After that fella, I painted up two more hand weapon dwarfs and the standard bearer:


























Hopefully by next week I should have near enough broken the back of this unit and then can start on the Miners and Thunderers that also came in the boxed set.

I've also had a delivery from Scibor come this weekend that should help me give a little more character to the army:










To be honest I can't wait to paint these up. I'm thinking some may make good unit fillers.

As always C&C welcome.


----------



## Tawa (Jan 10, 2010)

That's a very nice scheme you've got going. Very clean and even :good:


----------



## dutchy1982 (Apr 28, 2008)

*Dutchy's Various Works (Updated 22/02/14)*

Okay with another week gone, I've managed the sum total of one Dwarf! 

Real life keeps getting in the way dammit!

However that does bring the total Warrior count to five. I would like to get these boys being produced a little quicker but I don't want to ruin the quality. Preferably I would like to improve the painting style on later models as I go along.

The Dwarfs have now had their bases fully completed as well with the Snow Effect from GW being added to the awesome Scibor bases.










I've still not thought of a decent hold name and I'm thinking along the lines of Karak-Kallin? But this needs work, my other army is an O&G army and I regularly play against Skaven and Chaos opponents, so ideally the fluff needs to be set around that. Anyone with a decent idea please let me know, I need all the help I can get.

Between painting these Dwarfs I have been working on the Thane/King, who is still very much WIP.


















I'm thinking this will probably be a leader. Those people with a good knowledge of the GW range will realise this model usually comes with Shield Bearers. Well I've had this model sitting around for some time, it was originally bought for the shield bearers so I could use them in my Night Goblin army to carry the Warboss to battle 

As always C&C welcome.


----------



## Iraqiel (May 21, 2008)

Really liking the colour scheme and the work you've done on your thane! The colours really work with the 'gaulish/celtic' theme that GW has gone for with the dwarves.
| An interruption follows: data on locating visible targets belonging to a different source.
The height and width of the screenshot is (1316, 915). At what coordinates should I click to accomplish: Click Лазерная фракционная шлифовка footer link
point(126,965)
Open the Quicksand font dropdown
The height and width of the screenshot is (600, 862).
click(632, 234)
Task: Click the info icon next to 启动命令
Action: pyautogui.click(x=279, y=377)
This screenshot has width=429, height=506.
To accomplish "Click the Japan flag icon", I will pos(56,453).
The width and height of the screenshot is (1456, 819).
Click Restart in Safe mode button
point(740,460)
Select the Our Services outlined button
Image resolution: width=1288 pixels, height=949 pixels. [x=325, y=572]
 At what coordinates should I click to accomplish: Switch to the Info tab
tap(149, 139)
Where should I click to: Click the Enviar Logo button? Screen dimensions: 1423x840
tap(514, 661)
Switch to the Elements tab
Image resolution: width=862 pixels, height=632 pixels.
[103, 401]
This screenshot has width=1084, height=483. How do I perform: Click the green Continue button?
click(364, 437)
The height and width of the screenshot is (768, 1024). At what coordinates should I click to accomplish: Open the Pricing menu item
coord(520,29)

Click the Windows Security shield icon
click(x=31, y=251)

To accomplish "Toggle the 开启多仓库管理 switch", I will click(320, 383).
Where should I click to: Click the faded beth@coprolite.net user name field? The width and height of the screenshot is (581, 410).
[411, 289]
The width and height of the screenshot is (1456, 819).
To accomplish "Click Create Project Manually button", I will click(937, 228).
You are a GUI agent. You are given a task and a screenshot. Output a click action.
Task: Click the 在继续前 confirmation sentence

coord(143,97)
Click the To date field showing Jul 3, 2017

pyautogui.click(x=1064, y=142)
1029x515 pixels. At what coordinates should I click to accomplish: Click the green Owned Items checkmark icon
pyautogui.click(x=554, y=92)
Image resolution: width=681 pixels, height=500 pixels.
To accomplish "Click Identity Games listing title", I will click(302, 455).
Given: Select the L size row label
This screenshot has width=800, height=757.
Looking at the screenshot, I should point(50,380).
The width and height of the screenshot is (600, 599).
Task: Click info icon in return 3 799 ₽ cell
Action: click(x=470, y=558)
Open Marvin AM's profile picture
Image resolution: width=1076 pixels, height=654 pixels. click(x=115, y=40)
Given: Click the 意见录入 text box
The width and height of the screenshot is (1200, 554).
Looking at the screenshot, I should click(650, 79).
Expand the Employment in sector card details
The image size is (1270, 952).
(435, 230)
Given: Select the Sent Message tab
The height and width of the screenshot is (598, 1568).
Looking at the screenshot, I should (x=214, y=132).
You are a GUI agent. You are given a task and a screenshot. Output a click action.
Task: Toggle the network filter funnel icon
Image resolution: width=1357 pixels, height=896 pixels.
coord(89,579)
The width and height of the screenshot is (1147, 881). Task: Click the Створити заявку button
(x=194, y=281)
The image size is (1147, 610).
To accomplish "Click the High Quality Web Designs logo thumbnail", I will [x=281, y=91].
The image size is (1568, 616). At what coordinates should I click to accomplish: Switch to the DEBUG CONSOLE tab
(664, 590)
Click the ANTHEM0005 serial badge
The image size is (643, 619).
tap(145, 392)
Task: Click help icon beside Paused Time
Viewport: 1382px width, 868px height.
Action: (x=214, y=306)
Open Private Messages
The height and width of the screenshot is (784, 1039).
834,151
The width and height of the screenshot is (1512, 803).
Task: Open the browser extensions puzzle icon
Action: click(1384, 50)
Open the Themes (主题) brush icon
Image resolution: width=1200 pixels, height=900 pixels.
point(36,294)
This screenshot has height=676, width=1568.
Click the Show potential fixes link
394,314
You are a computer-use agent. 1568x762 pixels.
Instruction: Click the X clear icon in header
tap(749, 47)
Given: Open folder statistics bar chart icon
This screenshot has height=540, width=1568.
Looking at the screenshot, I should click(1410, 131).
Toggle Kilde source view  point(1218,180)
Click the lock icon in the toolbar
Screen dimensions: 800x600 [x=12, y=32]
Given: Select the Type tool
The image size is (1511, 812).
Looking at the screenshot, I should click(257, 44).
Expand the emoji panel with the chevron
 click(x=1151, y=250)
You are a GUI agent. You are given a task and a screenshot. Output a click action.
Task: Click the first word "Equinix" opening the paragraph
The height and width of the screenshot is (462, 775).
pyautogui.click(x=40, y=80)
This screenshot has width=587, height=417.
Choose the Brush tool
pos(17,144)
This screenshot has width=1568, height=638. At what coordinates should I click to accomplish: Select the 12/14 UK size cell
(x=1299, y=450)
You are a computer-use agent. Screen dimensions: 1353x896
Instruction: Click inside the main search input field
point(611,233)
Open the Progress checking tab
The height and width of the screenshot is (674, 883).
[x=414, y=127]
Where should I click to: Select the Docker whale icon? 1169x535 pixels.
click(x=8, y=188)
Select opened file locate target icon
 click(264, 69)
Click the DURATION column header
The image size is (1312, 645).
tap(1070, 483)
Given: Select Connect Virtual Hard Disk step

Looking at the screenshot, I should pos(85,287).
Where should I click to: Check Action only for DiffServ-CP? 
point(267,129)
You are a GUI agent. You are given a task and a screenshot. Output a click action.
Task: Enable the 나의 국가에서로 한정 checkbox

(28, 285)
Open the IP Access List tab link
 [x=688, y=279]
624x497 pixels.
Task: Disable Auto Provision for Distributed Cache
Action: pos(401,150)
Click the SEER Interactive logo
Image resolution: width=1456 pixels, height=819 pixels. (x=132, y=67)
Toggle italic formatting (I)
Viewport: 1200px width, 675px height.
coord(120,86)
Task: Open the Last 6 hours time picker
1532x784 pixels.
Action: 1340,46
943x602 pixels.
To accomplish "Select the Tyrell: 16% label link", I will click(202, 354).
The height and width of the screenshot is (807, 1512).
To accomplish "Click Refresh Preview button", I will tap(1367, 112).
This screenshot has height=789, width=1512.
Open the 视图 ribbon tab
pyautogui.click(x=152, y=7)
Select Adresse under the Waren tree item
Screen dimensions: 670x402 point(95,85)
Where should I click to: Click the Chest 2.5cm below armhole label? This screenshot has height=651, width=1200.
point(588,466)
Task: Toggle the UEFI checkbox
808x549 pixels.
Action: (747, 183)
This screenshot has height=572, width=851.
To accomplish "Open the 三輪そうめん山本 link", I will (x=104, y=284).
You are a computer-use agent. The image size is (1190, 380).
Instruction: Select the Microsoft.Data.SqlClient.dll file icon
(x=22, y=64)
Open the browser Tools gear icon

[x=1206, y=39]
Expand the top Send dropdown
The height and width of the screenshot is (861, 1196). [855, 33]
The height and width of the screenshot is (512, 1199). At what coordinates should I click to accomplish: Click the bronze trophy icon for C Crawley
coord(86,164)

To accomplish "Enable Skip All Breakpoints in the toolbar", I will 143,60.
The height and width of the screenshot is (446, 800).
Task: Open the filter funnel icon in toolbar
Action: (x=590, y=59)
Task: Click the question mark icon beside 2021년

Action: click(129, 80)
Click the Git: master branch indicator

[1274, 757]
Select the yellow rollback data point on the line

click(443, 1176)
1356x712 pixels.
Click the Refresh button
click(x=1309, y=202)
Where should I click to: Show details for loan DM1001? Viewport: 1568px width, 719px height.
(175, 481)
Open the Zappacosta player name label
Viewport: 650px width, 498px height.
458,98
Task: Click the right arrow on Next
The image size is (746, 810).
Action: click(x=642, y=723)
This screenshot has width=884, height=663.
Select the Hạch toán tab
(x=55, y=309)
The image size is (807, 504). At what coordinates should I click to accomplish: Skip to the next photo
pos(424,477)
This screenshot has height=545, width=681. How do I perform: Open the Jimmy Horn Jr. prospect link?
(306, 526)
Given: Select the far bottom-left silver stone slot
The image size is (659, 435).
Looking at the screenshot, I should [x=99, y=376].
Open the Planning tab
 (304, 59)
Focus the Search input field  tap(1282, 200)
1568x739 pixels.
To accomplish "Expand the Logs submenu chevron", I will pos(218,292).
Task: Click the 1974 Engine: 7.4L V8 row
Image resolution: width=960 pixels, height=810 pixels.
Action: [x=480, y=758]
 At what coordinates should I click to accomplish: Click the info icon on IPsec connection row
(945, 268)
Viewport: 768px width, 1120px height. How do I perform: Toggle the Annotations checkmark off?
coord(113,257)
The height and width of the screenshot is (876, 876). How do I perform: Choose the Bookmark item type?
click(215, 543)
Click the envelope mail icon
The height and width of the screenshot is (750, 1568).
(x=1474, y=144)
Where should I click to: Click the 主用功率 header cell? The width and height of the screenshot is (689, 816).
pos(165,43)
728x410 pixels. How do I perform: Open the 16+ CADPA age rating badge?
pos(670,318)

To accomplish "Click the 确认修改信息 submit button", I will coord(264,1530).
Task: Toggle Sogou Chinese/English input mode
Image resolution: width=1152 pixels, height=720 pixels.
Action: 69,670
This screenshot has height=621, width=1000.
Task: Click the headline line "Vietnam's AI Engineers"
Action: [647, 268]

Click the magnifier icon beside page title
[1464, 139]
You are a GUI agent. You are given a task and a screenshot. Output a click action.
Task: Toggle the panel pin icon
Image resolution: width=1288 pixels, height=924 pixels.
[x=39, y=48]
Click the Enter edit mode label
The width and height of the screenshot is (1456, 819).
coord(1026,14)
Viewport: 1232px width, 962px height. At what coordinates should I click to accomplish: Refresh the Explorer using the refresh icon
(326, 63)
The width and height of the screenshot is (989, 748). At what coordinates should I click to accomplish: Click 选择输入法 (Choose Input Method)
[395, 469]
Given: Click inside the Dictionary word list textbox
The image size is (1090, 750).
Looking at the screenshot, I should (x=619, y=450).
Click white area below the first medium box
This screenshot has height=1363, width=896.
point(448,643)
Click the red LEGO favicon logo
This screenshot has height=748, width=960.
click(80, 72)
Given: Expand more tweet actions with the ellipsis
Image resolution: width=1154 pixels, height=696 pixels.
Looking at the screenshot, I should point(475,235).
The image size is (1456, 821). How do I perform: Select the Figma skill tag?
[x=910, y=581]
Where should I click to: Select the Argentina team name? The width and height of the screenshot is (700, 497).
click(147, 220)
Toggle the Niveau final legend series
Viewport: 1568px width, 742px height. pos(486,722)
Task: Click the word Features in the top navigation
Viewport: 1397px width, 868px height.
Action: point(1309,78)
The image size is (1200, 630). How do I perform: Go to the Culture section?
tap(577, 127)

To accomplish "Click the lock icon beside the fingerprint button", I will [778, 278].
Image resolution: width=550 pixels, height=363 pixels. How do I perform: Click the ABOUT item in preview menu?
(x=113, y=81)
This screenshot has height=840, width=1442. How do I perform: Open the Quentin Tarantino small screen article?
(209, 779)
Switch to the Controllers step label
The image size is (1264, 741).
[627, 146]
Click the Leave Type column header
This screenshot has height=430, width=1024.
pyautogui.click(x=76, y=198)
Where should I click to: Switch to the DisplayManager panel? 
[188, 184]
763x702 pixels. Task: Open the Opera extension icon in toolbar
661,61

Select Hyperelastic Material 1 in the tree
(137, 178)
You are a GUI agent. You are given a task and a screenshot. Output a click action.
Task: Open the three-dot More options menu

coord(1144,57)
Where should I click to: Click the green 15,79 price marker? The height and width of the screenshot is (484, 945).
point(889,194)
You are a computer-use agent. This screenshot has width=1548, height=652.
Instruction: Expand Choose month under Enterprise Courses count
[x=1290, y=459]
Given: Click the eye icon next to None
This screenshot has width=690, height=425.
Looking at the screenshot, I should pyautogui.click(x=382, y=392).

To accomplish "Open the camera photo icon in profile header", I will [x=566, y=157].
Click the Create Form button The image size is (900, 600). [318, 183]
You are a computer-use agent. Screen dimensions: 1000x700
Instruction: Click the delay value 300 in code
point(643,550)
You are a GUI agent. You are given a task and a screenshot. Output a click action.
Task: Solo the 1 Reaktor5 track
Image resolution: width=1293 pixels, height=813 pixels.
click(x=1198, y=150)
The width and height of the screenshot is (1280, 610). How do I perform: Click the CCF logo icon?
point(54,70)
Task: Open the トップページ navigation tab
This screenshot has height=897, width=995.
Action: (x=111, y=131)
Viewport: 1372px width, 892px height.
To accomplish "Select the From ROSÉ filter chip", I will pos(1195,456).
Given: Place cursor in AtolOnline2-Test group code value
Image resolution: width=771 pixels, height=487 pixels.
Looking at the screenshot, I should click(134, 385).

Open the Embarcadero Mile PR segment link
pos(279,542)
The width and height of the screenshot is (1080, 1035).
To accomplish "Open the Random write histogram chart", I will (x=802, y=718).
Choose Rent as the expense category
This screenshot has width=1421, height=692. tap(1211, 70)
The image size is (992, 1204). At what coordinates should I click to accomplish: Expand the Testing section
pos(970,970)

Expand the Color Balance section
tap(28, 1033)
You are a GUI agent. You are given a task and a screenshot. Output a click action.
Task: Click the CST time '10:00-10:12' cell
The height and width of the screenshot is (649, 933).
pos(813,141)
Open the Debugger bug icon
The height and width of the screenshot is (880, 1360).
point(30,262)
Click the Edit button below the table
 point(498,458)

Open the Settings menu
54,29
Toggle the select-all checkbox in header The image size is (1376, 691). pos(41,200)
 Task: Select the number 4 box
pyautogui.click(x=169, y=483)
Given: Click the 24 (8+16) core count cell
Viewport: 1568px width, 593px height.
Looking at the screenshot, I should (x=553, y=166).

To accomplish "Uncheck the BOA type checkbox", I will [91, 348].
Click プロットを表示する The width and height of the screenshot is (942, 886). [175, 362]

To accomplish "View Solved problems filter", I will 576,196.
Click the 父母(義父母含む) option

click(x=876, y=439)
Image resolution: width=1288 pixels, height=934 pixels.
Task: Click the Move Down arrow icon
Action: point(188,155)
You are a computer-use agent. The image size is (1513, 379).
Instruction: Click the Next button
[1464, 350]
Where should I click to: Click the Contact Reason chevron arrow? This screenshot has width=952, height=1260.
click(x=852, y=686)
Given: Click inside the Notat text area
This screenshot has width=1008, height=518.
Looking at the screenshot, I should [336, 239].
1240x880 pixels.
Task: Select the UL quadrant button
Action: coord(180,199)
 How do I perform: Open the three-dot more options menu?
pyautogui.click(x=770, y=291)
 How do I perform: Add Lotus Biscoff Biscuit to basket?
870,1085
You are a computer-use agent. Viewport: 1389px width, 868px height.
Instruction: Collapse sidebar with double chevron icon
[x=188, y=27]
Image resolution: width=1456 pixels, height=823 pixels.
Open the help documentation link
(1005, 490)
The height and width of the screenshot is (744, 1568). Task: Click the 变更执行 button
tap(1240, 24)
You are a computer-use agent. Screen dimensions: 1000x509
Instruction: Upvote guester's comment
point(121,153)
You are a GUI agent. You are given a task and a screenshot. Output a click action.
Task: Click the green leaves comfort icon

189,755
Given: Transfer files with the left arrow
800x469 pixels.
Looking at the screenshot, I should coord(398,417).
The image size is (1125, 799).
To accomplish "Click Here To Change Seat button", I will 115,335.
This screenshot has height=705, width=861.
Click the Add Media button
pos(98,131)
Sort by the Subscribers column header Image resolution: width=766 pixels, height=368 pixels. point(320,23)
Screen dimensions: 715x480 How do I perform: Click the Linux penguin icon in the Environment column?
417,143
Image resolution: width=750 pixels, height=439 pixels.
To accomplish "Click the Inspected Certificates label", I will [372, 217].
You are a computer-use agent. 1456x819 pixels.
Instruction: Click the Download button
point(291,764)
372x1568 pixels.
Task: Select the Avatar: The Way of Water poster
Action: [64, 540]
Also, WOW that is some nice scenery!


----------



## dutchy1982 (Apr 28, 2008)

*Dutchy's Various Works (Updated 25/02/14)*



Iraqiel said:


> Really liking the colour scheme and the work you've done on your thane! The colours really work with the 'gaulish/celtic' theme that GW has gone for with the dwarves.
> 
> Also, WOW that is some nice scenery!


Thanks very much! It's good that the Scibor scenery fits in with the Celtic theme as well.

I love that scenery so much that I'm not mulling over an army presentation board using them, with drawers for the army book and rule book. If I ever get around to organising myself to go to a tournament.

In the meantime, I have completed four more Warriors and the Thane is finished (I think).


















This means that the throng is starting to take shape:










So with this in mind I've started mulling over army lists for a small 500 point force which can be built upon in the future. So far my thinking for Karak-Kallin is:

Dwarf Thane
HW/S - Rune of Speed, Rune of Cleaving
Oathstone

Dwarf Runesmith
HW/S - 2x Rune of Spellbreaking

10 Dwarf Warriors
HW/S Full Commmand

10 Dwarf Thunders
Shields, Full Command

Total 496pts

All C&C welcome!


----------



## SwedeMarine (Jun 3, 2013)

Very impressive work dutchy. And i just spied your work area in the Show us your work area thread. Your a luck SOB. and it also make me realize how much i miss Europe.


----------



## dutchy1982 (Apr 28, 2008)

SwedeMarine said:


> Very impressive work dutchy. And i just spied your work area in the Show us your work area thread. Your a luck SOB. and it also make me realize how much i miss Europe.


Thank you SwedeMarine. Yes I am very lucky, the girlfriend commissioned it from her brother because she didn't want the house "filling up with little trolls and ugly goblins".

Anywho, not much of an update this week I'm afraid but I thought I would share what's been going on in my strange little mind.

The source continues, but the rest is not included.